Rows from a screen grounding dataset

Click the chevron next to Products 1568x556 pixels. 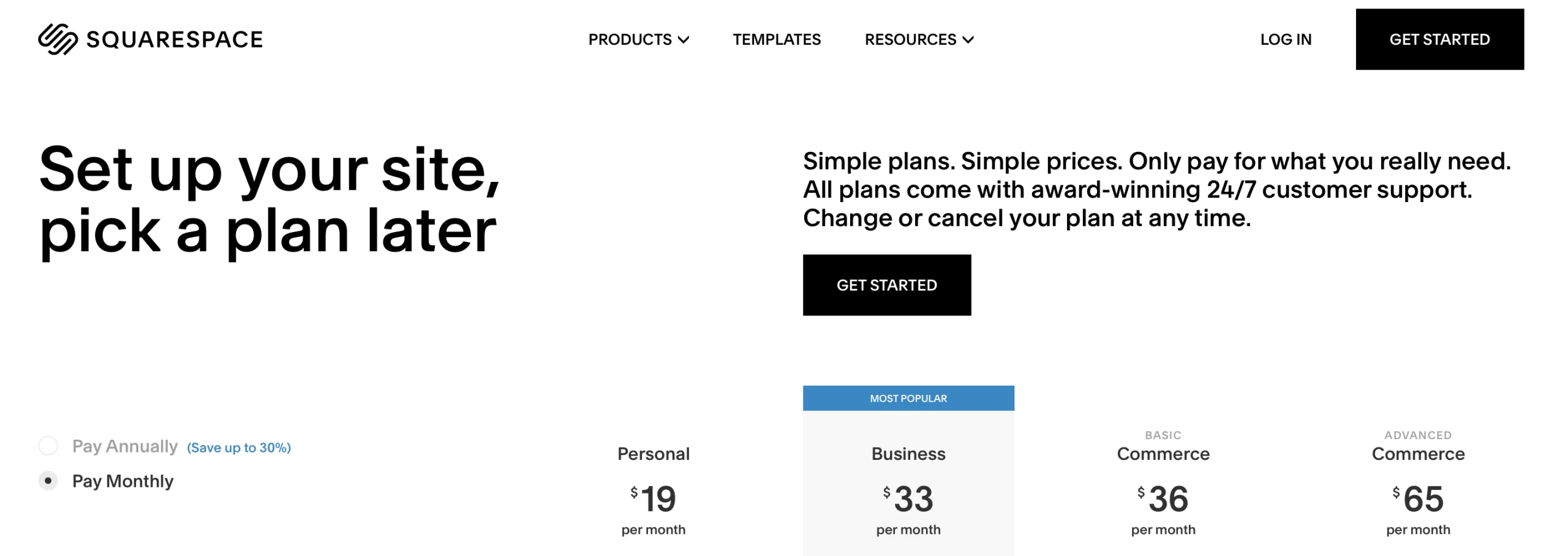tap(684, 40)
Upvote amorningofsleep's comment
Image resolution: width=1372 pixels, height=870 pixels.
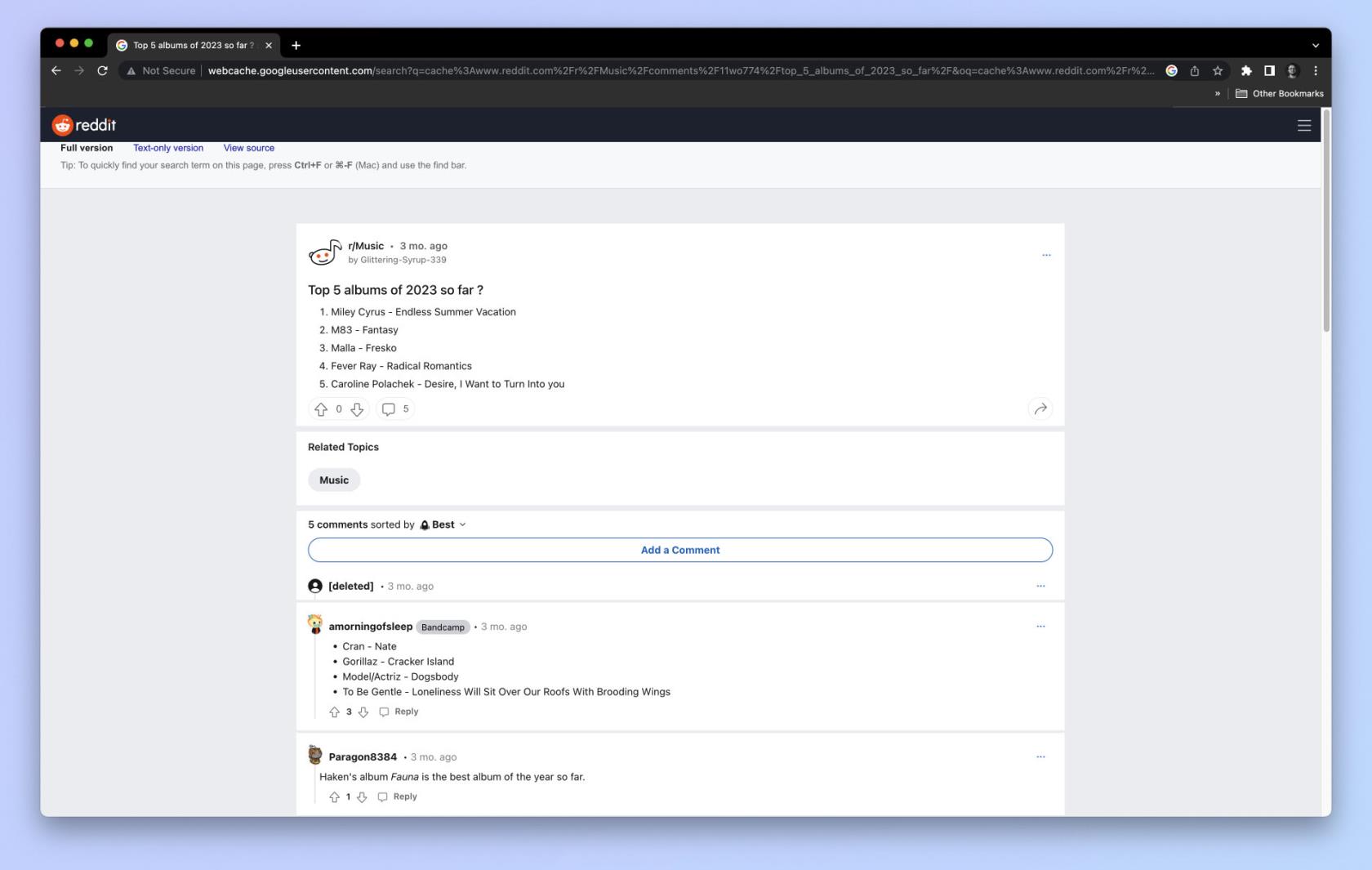click(334, 712)
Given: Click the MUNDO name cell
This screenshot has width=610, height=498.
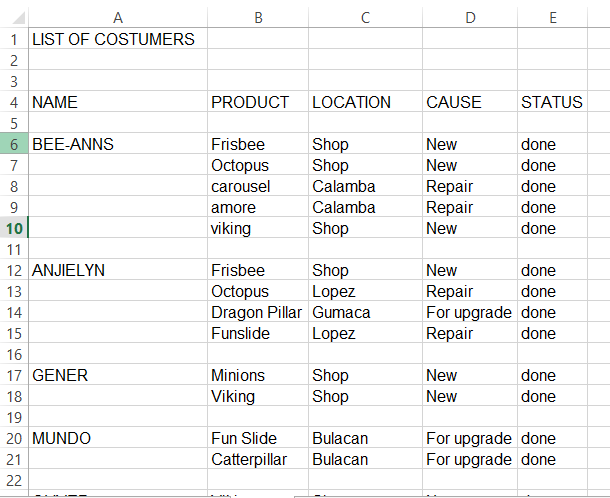Looking at the screenshot, I should click(x=62, y=438).
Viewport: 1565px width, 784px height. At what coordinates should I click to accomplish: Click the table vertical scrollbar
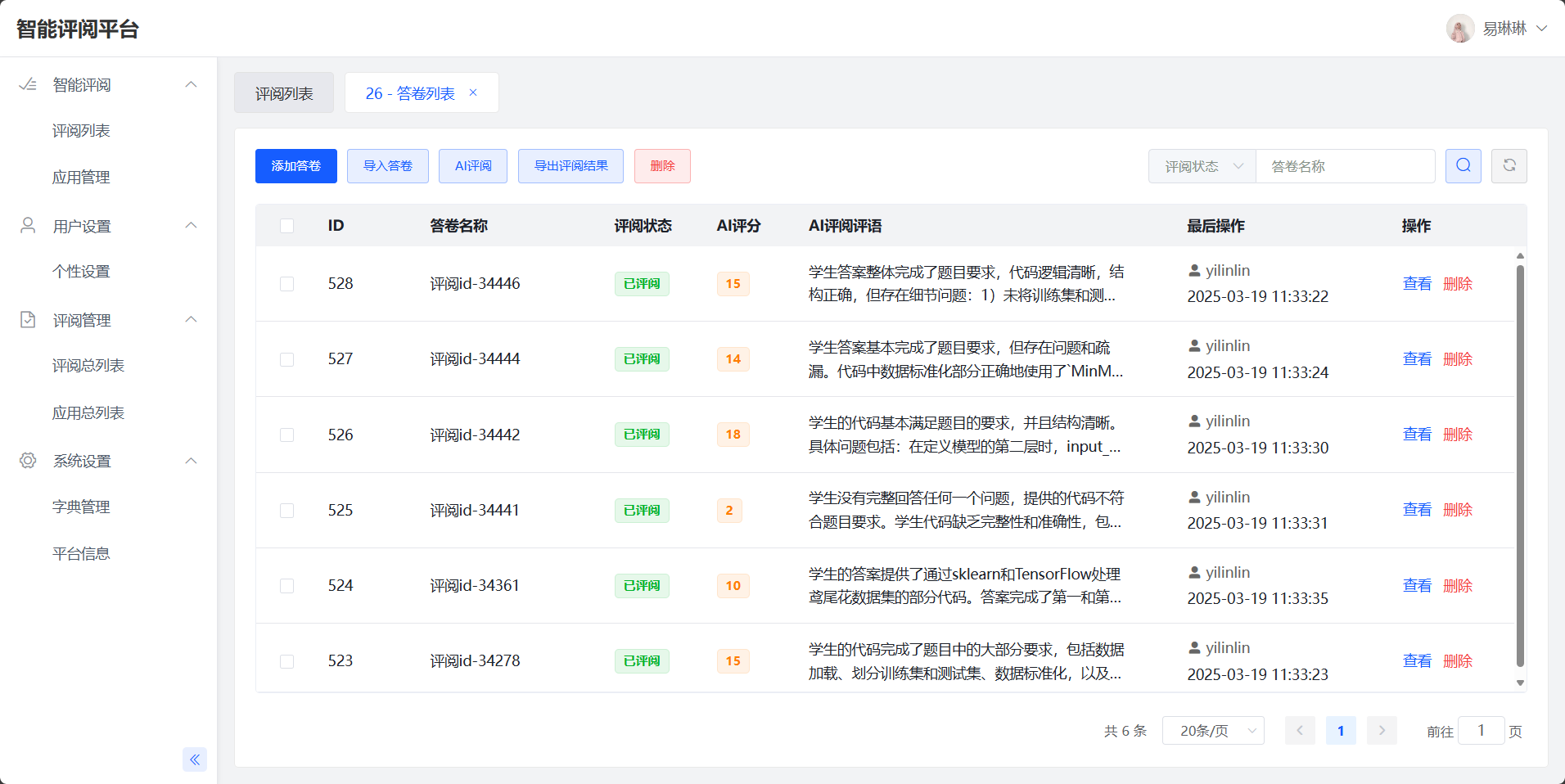[x=1520, y=465]
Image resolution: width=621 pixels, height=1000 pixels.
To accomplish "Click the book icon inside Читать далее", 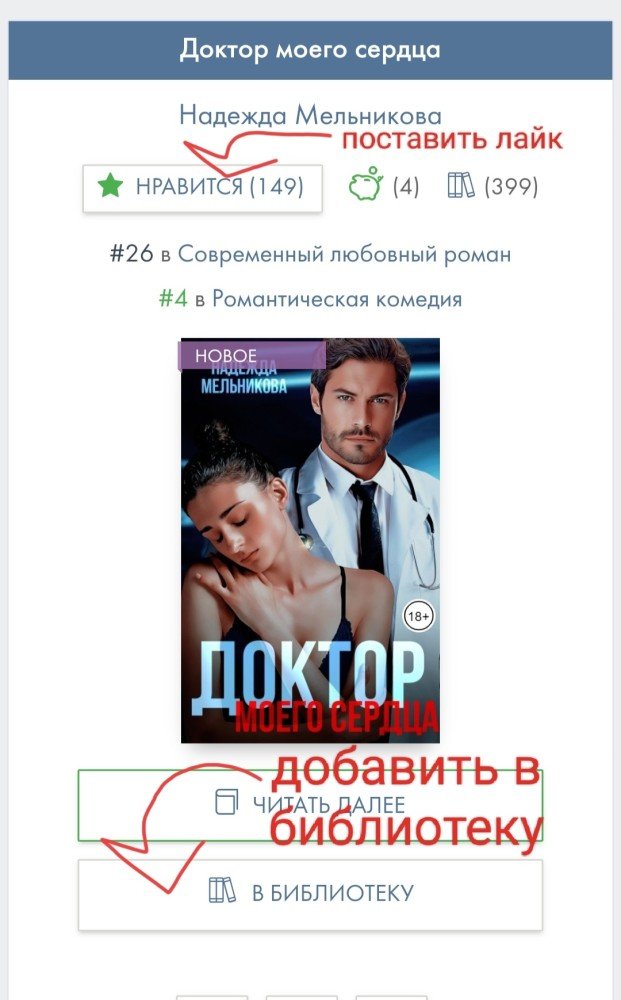I will pos(226,802).
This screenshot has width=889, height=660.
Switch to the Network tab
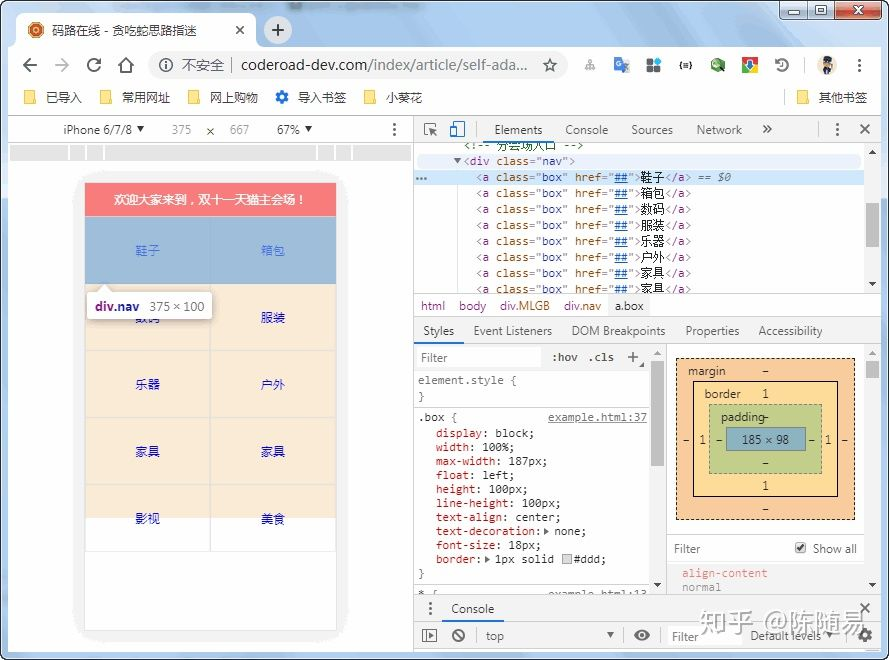[719, 130]
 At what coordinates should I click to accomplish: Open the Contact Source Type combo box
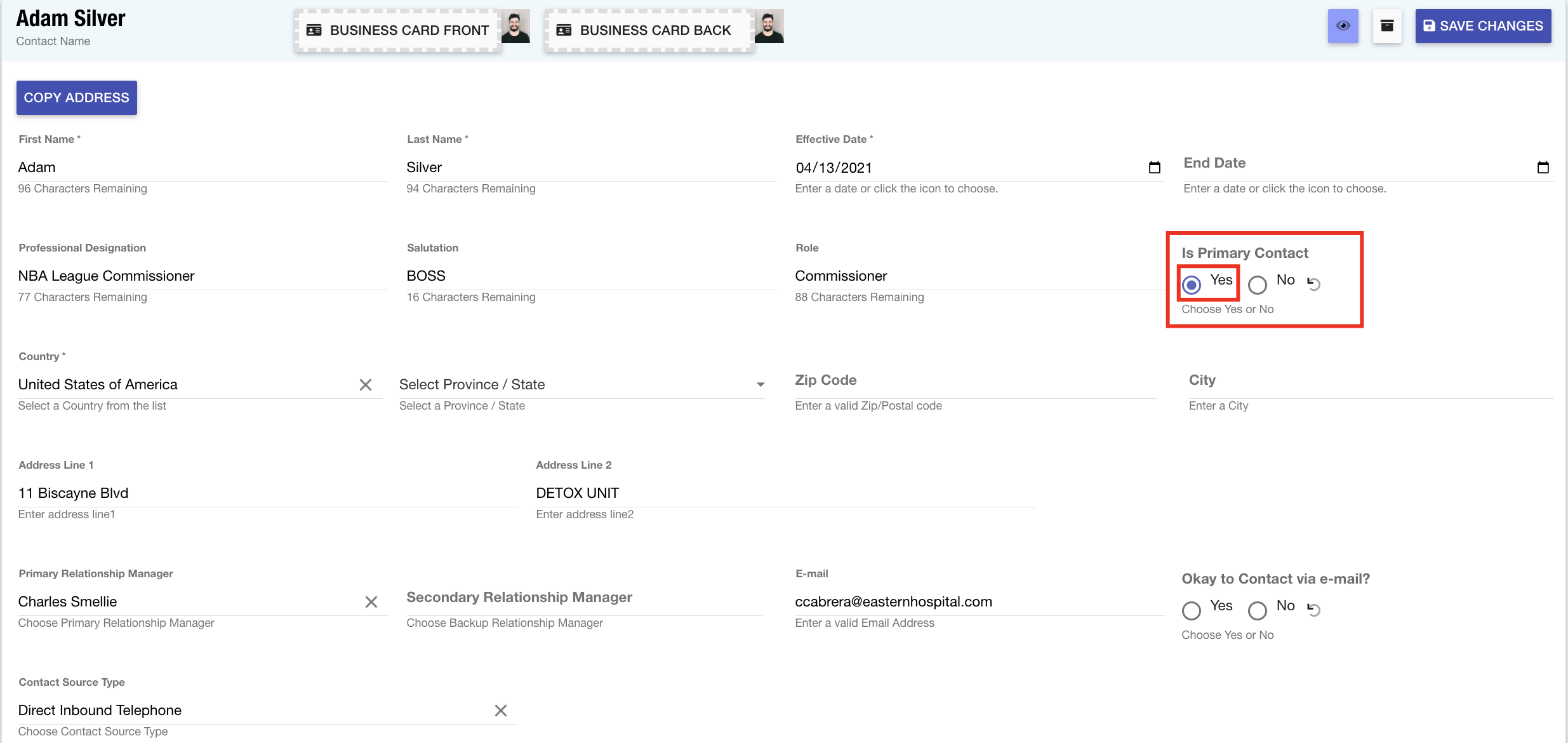pos(254,711)
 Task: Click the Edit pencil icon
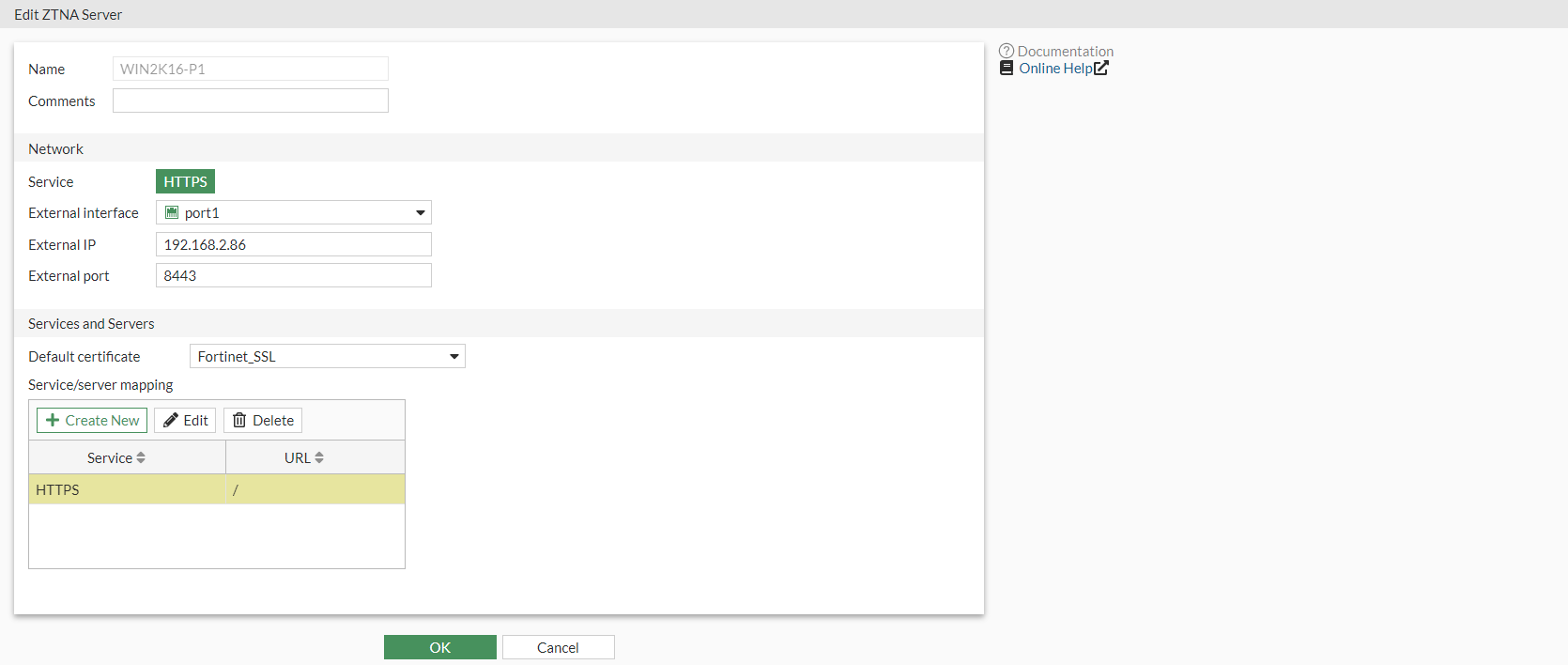point(170,421)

WHAT YOU WILL DO
Turn the rows from the line with "Upvote amorningofsleep's comment" to the line with "[x=1520, y=465]" into a JSON list of strings, one string per line, skipping blank lines. Leave out the pictures.

SOLUTION BELOW
[
  "Upvote amorningofsleep's comment",
  "Image resolution: width=1372 pixels, height=870 pixels.",
  "click(334, 712)",
  "Given: Click the MUNDO name cell",
  "This screenshot has width=610, height=498.",
  "Looking at the screenshot, I should click(x=62, y=438).",
  "Viewport: 1565px width, 784px height. At what coordinates should I click to accomplish: Click the table vertical scrollbar",
  "[x=1520, y=465]"
]